Por Jaime Cedillo F.
La mayoría de concejales alzamanos, se pasaron más de tres años, ciegos, sordos y mudos, obedeciendo las órdenes del mayordomo de la hacienda municipal. Ahora que el mandamás cayó en desgracia, asoman para tratar de aparentar que cumplen con sus deberes de legisladores y fiscalizadores, de una gestión que causó daños irreparables a la buena imagen de la ciudad de Cuenca.
La mayoría de concejales alzamanos, también son responsables por omisión, porque cuando debieron actuar para frenar la desaforada corrupción, no lo hicieron, a cambio recibíeron prebendas, cargos y contratos para familiares, agnados y cognados, viajes de placer al exterior con fondos de la ciudad, pasajes aéreos, viáticos, gastos de representación, y todo lo inmoral e ilegal era posible, porque así compraba las conciencias el moribundo politiquero, otrora todopoderoso, el amo y señor del equipazo.

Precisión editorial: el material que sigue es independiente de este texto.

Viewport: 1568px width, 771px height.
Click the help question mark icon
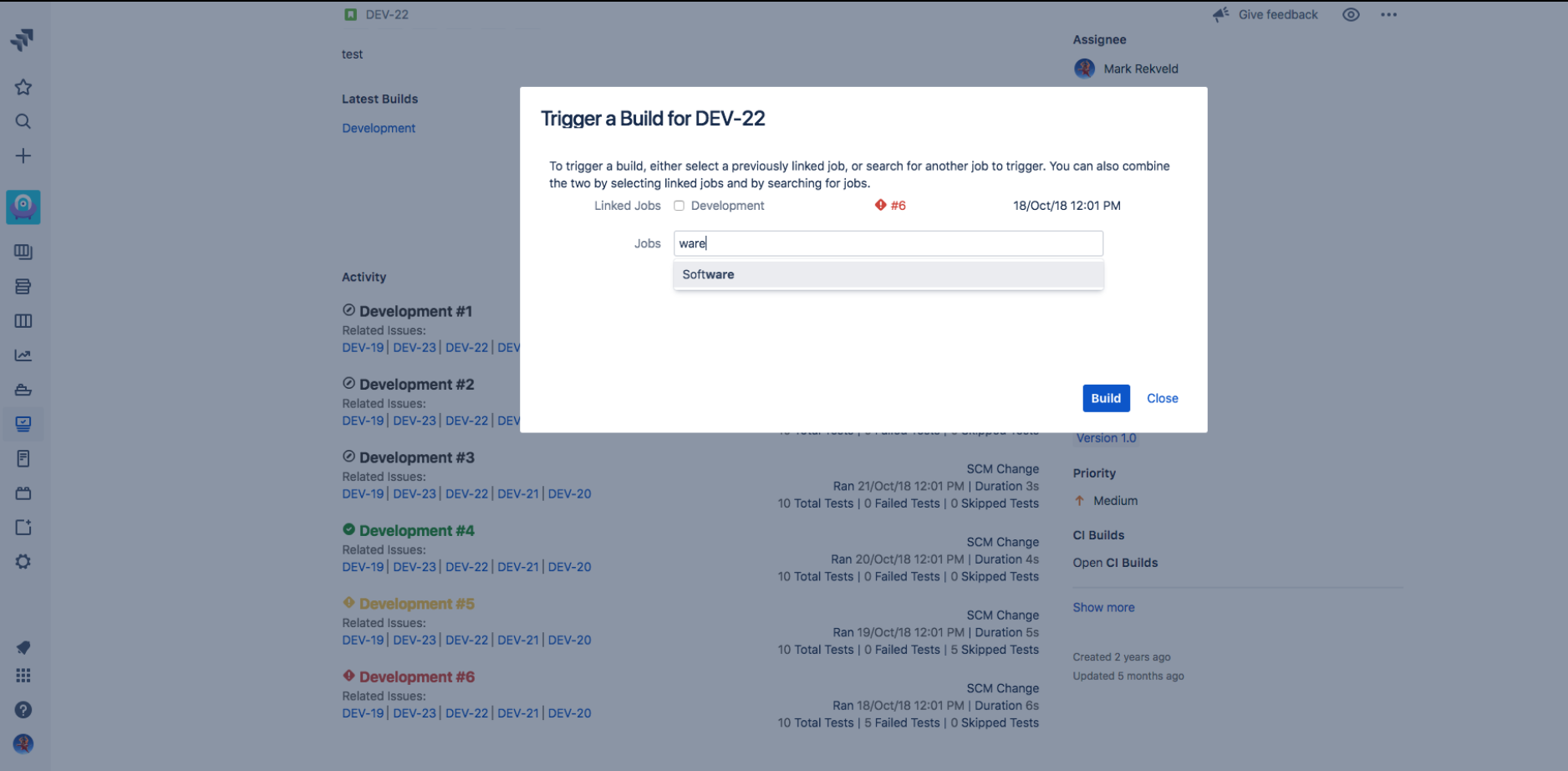[23, 710]
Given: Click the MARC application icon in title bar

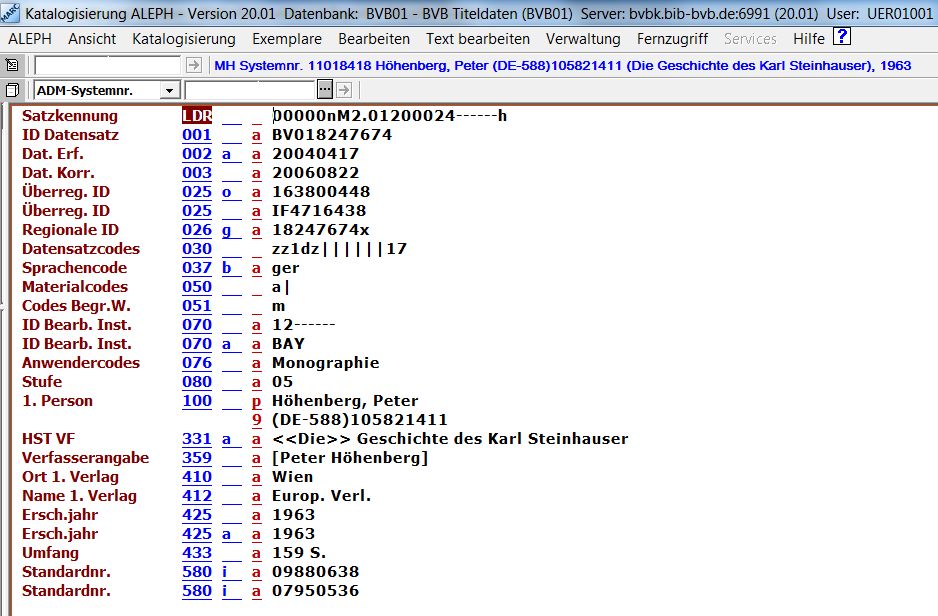Looking at the screenshot, I should pos(11,14).
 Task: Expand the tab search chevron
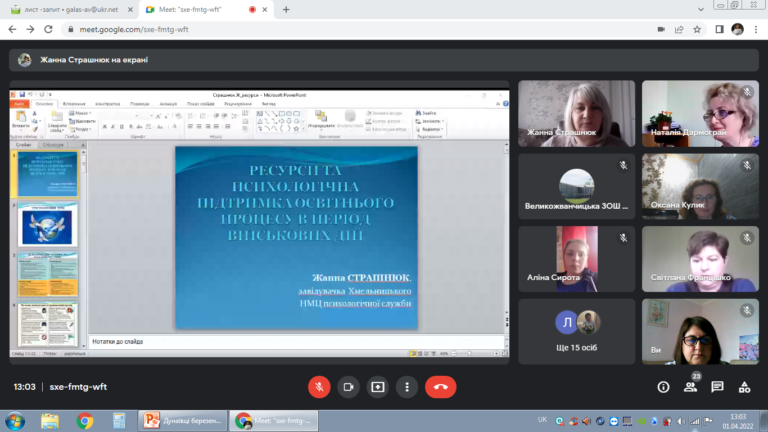pos(701,9)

Bailaban y empinaban el codo a placer, en las interminables parrandas que armaban para celebrar los contratos direccionados, los desvíos de los sagrados dineros de los cuencanos; aplaudían a rabiar, zapateaban con euforia en plazas, parques y calles, donde se instalaba (Sodoma y Gomorra).
Ahora, se presentan con caras de compungidos, admirados, mostrando remordimiento, tratando de lavar sus caras y manos de lo que debieron hacer y no lo hicieron, creyendo que el pueblo es desmemoriado, que se ha olvidado del triste y pobre papel que han cumplido en el seno del Concejo Cantonal de Cuenca, donde han pasado sin pena ni gloria. He dicho.
"Mucha gente, especialmente la ignorante, desea castigarte por decir la verdad, por ser correcto".